There were also other levels trust that broke down last season.

Following offseason knee surgery, guard J.R. Smith didn’t always trust his knee enough to attack the rim in the way he did when he won his only Sixth Man of the Year Award of his career a year prior. Lacking that conviction, Smith had the second-lowest ratio (14.5 percent) of free throws attempts (138) to field goal attempts (955) of his career one year after he posted career highs in free throw makes (237) and free attempts (311).

The same lack of faith was true for guard Iman Shumpert, who has a good rookie season in 2012-13, but who has been steadily unproductive ever since. Part of that decline had to do with Shumpert’s lack of confidence, first in his knee (post-surgery), and later, in feeling left out of ex-Knicks coach Mike Woodson’s offense, which relied too much on a system in which Anthony took nearly one-quarter (24.4 percent) of New York’s shots last year. Anthony was the only Knick to take four-digit shot attempts last season, while going way over that mark (with 1,643 field goal attempts); the next closest Knick was Smith, with 955 shot attempts.

Shumpert is looking forward to the change in offensive philosophy as he continues to slowly gain more trust in his previously injured leg.

"“The way it’s set up, you can start three guards, it really doesn’t matter. Everybody’s going to get touches, everybody gets opportunities to cut,” Shumpert told ESPN New York’s Ohm Youngmisuk and Ian Begley last week. “It’s constant action going on. So I think that I’ll be able to capitalize on that and I’ll be able to use my athleticism a lot more than standing in the corner.”"

Some of the reason Shumpert hung out in a corner and wasn’t involved much in New York’s offense was due to his own passivity. Other times, it was Woodson’s system not actively getting players like Shumpert many touches.

"“I know this year in the offense I will have a lot more opportunities to cut and get to the basket,” Shumpert added. “I just want to work on the strength of my leg…all I’ve been working on is getting that trust in my left leg to take off from farther and take off earlier and use it a lot more cutting and slashing to the basket. [I’m] definitely trusting going off two legs than going off one leg [like] last year… this year, I want to go off one leg just as much as I go off two.”"

As Fisher knows well from playing under Jackson, the trust needed to make the triangle off work well doesn’t end with players trusting each other that everyone on the floor will make the right passes to sacrifice a good shot themselves for a great shot for someone else.

That trust also extends to the head coach. Now on the other ends of things, Fisher will need the same faith in Knicks players that Jackson had in him and in Fisher’s Laker teammates.

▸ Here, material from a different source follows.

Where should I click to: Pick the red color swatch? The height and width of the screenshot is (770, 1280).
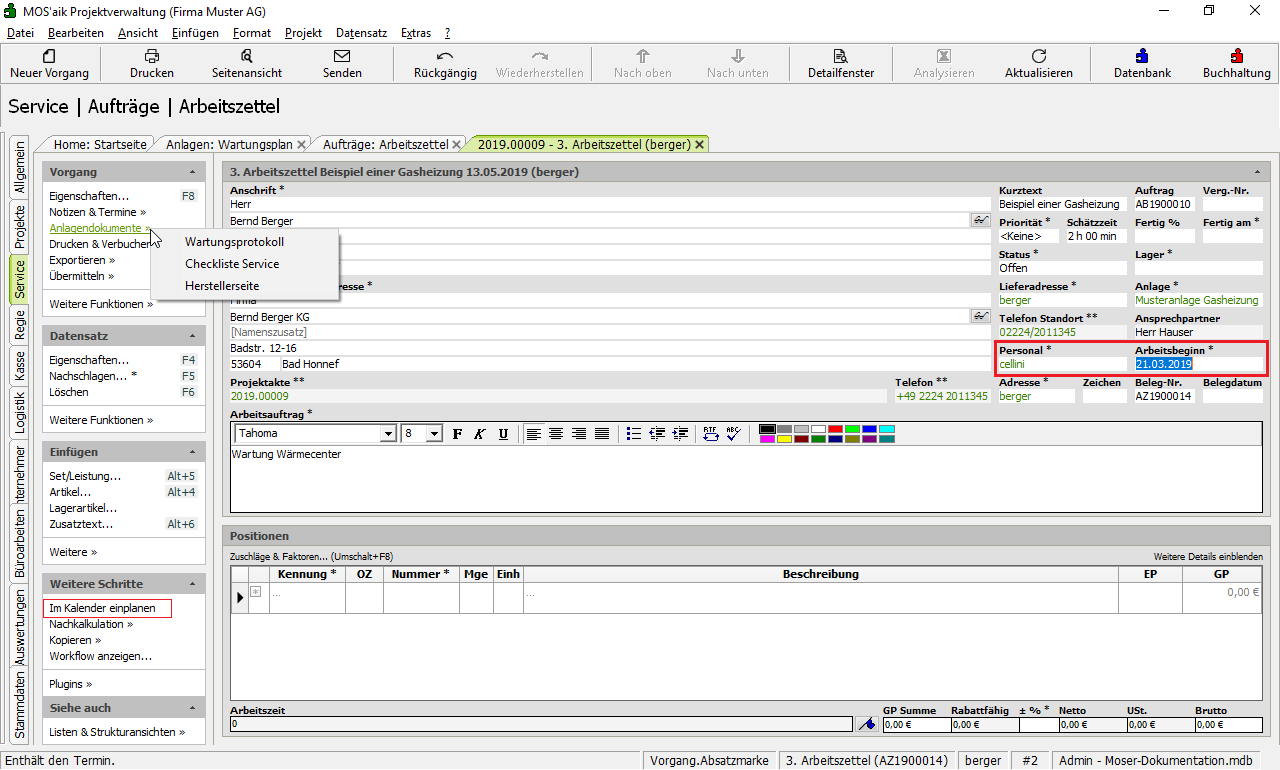835,429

Although cuts are pre-described and looking for teammates is highly encouraged in the triangle, it’s also a motion offense in which multiple, sometimes unlimited options can exist on any one possession, with offensive players reading what the defense is giving them and reacting accordingly.

Thus, as dictated by any smoothly functioning triangle offense, the coach must willingly give up some control, while allowing his players to choose the best options and giving them the freedom to explore the best way to go within in each available option.

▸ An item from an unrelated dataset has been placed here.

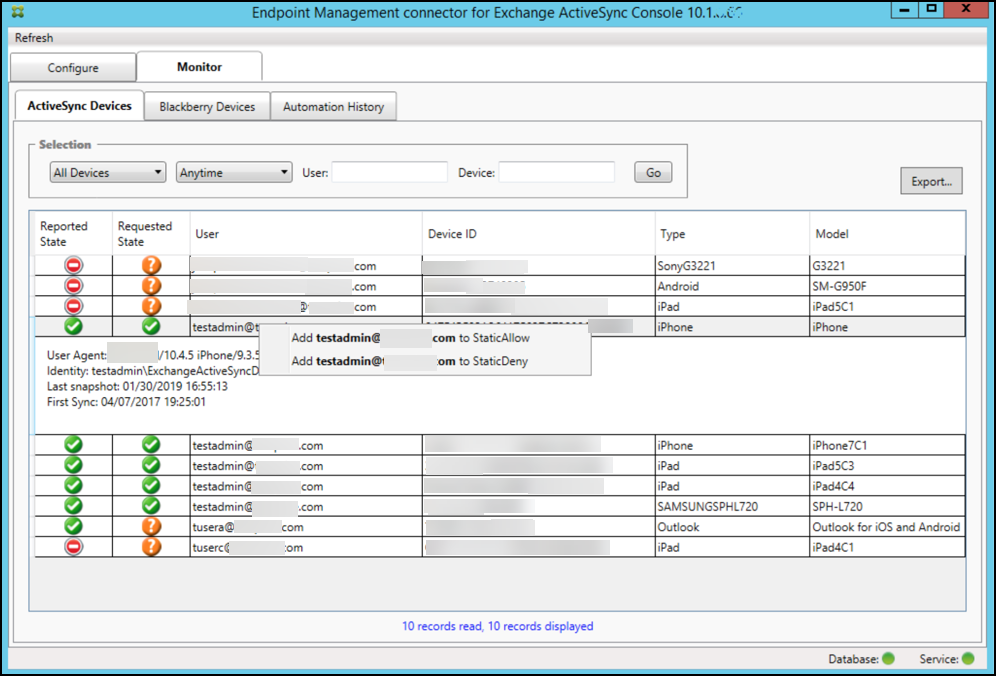This screenshot has height=676, width=996.
Task: Click the User filter text field
Action: tap(389, 173)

Fisher’s trust in his players’ ability to have that flexibility within the framework of the triangle offense will be central to making the new system work for New York.

Meanwhile, Anthony will still be the focal point, but in more of a sharing nature that emphasizes increased ball movement and player movement compared to what the Knicks ran before Jackson brought the triangle to New York.

It will all take some time for everyone involved to get on the same page and make it work.

But just as Focker overcame several painstaking moments before he was finally accepted into the Byrnes family Circle of Trust, the Knicks will ultimately benefit greatly if they can successfully create their own Triangle of Trust.